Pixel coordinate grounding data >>
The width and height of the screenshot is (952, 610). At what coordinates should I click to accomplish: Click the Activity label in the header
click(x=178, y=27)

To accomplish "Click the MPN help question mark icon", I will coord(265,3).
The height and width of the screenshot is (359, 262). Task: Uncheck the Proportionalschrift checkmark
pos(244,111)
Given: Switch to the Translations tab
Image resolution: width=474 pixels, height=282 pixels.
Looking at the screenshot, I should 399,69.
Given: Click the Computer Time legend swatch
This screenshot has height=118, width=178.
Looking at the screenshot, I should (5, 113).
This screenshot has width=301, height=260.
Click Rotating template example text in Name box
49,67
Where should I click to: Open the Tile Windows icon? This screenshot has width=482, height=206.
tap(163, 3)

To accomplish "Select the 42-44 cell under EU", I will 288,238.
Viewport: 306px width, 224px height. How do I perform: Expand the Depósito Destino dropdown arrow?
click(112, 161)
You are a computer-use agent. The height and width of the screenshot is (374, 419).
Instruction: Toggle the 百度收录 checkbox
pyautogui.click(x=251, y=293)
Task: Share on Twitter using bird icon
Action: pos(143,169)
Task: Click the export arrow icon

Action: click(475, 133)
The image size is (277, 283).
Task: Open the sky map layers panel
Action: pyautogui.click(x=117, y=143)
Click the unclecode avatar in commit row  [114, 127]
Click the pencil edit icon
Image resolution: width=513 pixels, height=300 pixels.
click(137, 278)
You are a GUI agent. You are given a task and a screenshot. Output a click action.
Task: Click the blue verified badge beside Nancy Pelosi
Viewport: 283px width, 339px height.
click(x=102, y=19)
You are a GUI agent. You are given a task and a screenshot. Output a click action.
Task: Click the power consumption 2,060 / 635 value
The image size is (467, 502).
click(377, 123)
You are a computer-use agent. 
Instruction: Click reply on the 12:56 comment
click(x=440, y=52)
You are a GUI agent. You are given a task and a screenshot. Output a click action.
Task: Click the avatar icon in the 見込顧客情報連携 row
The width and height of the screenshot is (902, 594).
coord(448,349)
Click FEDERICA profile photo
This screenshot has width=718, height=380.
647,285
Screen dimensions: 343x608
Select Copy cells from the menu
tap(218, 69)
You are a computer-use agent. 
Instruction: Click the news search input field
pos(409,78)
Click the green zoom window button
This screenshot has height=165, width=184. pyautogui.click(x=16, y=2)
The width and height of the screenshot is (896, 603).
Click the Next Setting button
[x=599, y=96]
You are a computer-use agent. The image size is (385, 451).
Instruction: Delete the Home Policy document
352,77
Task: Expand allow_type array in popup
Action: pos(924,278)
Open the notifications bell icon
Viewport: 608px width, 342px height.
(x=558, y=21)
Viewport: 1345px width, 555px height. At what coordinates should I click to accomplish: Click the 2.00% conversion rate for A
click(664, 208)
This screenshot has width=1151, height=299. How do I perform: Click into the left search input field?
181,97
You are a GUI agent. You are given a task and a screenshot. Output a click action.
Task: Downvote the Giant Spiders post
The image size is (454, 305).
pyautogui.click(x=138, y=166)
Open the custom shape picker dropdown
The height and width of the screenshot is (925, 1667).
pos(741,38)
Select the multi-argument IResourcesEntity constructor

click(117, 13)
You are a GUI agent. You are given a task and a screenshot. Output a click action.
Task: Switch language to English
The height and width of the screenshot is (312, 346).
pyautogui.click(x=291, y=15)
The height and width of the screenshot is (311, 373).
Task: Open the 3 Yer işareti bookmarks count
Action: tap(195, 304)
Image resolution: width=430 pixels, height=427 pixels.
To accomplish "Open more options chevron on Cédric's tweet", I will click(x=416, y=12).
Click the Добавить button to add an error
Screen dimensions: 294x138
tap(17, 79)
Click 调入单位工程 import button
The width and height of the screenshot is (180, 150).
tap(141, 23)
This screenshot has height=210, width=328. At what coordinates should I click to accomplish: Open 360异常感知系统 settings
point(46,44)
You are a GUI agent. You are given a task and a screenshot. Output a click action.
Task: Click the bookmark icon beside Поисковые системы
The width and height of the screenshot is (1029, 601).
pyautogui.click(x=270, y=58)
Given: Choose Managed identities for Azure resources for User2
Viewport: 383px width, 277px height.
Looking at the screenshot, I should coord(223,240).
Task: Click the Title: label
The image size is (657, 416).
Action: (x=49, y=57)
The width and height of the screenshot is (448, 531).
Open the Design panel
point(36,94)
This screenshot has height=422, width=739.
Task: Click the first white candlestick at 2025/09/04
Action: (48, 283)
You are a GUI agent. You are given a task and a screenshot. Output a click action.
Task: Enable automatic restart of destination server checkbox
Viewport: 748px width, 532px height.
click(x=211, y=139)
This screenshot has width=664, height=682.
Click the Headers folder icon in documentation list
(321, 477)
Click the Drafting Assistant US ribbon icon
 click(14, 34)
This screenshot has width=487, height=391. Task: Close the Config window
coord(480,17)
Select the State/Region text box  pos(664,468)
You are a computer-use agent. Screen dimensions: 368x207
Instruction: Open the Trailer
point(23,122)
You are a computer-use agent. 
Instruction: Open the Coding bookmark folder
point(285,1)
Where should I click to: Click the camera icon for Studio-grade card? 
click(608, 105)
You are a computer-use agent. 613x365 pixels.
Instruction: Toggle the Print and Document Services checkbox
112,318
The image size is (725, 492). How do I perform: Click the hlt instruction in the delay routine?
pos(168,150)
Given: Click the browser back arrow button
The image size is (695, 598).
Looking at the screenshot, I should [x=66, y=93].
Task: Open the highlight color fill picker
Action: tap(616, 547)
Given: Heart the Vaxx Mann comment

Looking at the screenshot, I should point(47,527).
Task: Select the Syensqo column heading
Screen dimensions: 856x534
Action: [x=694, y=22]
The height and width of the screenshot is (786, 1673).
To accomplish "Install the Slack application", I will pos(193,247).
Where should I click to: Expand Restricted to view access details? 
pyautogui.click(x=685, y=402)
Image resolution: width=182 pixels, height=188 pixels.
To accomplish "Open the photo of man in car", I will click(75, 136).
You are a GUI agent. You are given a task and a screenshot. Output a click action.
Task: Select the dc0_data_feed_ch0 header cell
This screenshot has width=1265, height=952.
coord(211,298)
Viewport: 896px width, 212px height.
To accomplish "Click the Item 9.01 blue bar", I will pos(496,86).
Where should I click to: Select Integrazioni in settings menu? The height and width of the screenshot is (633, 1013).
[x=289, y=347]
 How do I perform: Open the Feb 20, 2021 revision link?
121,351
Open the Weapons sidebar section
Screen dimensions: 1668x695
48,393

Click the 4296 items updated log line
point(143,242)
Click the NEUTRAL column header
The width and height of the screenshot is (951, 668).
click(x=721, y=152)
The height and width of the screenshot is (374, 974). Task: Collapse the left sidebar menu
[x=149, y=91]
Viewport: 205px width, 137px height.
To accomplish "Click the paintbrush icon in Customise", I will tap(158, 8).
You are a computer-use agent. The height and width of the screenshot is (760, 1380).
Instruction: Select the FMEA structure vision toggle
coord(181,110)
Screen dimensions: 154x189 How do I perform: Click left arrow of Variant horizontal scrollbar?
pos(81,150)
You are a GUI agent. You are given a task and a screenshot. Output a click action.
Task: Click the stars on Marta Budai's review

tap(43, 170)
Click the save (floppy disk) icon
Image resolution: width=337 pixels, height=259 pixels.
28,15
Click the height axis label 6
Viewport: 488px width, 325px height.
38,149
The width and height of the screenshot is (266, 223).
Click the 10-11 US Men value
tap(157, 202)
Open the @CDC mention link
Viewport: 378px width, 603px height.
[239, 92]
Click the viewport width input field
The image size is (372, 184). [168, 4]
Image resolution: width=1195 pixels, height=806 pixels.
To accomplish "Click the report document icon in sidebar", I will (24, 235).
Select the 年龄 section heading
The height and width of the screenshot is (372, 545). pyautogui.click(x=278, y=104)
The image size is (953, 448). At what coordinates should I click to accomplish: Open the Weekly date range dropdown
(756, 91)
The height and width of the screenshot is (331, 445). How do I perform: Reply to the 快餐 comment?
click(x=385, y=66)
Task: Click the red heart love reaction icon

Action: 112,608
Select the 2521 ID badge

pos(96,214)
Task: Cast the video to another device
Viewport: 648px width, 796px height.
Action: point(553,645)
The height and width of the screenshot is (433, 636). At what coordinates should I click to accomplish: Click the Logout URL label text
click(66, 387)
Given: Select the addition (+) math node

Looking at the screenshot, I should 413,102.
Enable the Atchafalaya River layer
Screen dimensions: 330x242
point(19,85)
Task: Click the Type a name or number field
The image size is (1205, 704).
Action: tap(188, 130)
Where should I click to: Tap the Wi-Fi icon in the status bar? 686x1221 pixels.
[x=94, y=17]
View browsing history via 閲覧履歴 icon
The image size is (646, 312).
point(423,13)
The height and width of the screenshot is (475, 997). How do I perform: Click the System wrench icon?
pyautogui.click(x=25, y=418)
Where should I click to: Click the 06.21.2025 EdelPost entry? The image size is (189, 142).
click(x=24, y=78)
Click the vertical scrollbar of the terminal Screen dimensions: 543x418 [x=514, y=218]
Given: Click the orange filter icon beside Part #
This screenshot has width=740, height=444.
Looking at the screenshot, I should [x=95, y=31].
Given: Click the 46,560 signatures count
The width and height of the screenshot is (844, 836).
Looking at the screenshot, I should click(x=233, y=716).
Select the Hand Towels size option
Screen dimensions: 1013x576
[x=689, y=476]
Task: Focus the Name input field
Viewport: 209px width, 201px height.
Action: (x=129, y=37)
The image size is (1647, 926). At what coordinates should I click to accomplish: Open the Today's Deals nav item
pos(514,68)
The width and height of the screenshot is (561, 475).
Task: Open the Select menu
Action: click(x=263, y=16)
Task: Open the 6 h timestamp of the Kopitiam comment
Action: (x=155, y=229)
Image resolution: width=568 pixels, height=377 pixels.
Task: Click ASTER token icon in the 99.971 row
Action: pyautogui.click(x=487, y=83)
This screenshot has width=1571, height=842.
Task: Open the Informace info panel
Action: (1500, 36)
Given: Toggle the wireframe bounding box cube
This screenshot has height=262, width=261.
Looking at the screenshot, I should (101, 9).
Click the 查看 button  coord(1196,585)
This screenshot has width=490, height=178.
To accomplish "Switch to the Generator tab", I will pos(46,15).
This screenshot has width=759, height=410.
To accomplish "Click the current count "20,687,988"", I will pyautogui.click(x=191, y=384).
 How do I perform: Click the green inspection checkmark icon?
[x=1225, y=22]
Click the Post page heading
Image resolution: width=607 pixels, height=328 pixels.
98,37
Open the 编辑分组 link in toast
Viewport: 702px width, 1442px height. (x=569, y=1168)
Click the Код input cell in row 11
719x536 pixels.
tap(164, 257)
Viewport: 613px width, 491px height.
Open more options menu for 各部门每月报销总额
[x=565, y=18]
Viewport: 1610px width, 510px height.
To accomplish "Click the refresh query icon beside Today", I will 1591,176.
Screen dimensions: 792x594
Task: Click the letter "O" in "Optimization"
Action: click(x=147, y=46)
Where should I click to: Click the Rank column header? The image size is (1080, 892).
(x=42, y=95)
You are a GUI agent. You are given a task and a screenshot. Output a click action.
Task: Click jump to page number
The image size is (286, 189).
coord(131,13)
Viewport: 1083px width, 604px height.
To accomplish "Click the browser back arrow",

What is required >>
Where does "back" occur in the data? Copy each line that has it.

Result of the task >>
Given: Click the browser back arrow button
To accomplish "Click the browser back arrow",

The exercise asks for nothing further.